L’hôtel des poupées
Paris. À quelques pas de Pigalle, quartier historique de la prostitution, un hôtel meublé héberge une soixantaine de transsexuelles d’origine latino-américaine. Une sorte de havre de paix pour ces « maricones » ou « homos » comme elles s’appellent entre-elles. Mais aussi un ghetto dans lequel la société les « oblige » à vivre, car pour elles, se loger à Paris est un luxe. Pour pouvoir bénéficier d’un logement décent, il faut des garants, des fiches de paie, trois mois de caution, trois mois anticipés de loyer et bien sûr un bailleur qui ne se soucie pas de l’identité sexuelle de ses locataires. Faute de tous ces éléments, les transsexuelles qui travaillent au Bois de Boulogne comme prostituées sont reléguées dans des hôtels miteux.

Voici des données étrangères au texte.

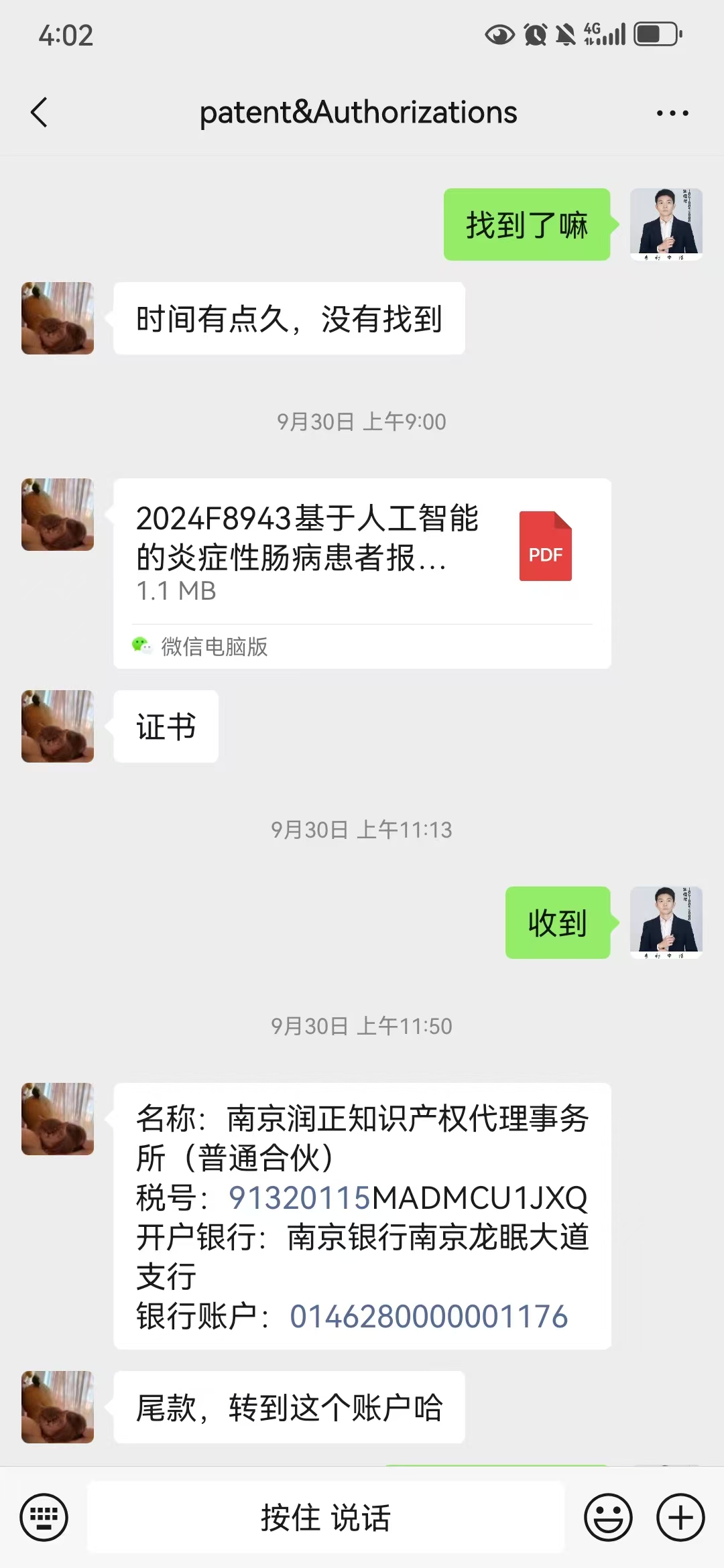
Task: Switch to keyboard text input
Action: coord(44,1518)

Son séjour interdit par le patron de l’hôtel, Mara Mazzanti s’est introduite « clandestinement » dans ce lieu de l’intime pour témoigner avec une intensité complice, empreinte de retenue et d’humanité, des conditions d’asservissement de ces femmes qui ne se sentiront jamais chez elles, ni sur terre, ni dans leur corps. Par une photographie de la proximité, avec pudeur, tendresse et respect, elle confirme la conviction de la poétesse sud africaine Antjie Krog en démontrant que la détresse qui dépossède le présent du cœur qui aurait dû l’habiter ne permettra jamais l’avènement d’un temps parfait, ni dans la multitude, ni dans la solitude.
Mara Mazzanti
Née à Rome le 18.07.1973
Réside à Paris.
Fait partie du collectif : « Le Bar Floréal »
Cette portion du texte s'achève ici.